First, investors should maximize their profit while taking the minimum risk at any time.

And they should not chase skyrocketing stocks. That’s the mistake most people make, and up to 90 percent of investors have suffered losses by doing that.

Second, investors should give up stocks that follow the trend but lack fundamental support.

Third, successful investors are those who can get rid of emotional disruptions.

They might feel sad, angry or excited, but they can calm down quickly.

Fourth, most investors believe the higher the risk, the higher the return.

However, successful investors do not buy into that. They invest with minimum or even no risk.

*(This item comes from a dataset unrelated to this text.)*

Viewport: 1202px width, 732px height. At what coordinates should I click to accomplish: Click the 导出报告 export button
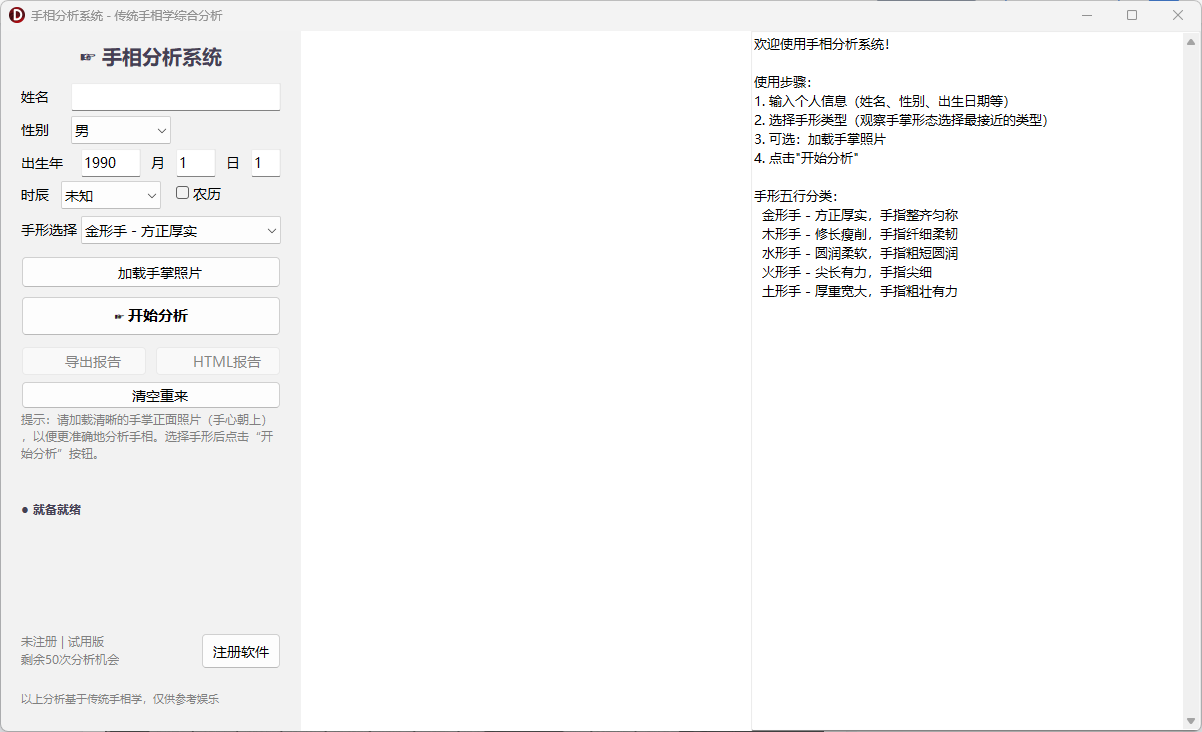click(84, 361)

Fifth, individuals may think of themselves as geniuses in a bull market. But they realize the reality when they lose the game.

Sixth, a mentality of leaving things to chance makes people take on more risk, and hesitation makes them lose good opportunities.

Seventh, investors should remember three sets of five guidelines.

Five principles: stable, accurate, wait, fierce, tolerant.

Five don’ts: do not be greedy, fearful, in a hurry, regretful, slow.

Five qualifications: knowledge, patience, guts, health and capital.

Eighth, it’s more important to make money all the time than to make big money.

That grows your wealth constantly and helps you to keep a good mindset.

Ninth, it takes time to make a good investor.

There is a saying on Wall Street that you will be able to make money from time to time if you stay in the market for 10 years.

And you will be able to teach others if you stay in the market for 20 years.

You will become very rich if you get through 30 years in the market.

Tenth, one will suffer from a cold standing at the peak.

Investors have to watch closely the new economic norms in China given the mainland market is primarily policy-driven.

The central government has three goals at the moment: stabilizing growth, curbing risk and adjusting structure.

It’s quite difficult to maintain a balance among the three goals.

A sharp economic slowdown would trigger various risks.

Therefore, the government will put priority on maintaining growth, which means it still has plenty of monetary policy stimulus it is willing to use.

This article appeared in the Hong Kong Economic Journal on June 29.

Translation by Julie Zhu

[Chinese version中文版]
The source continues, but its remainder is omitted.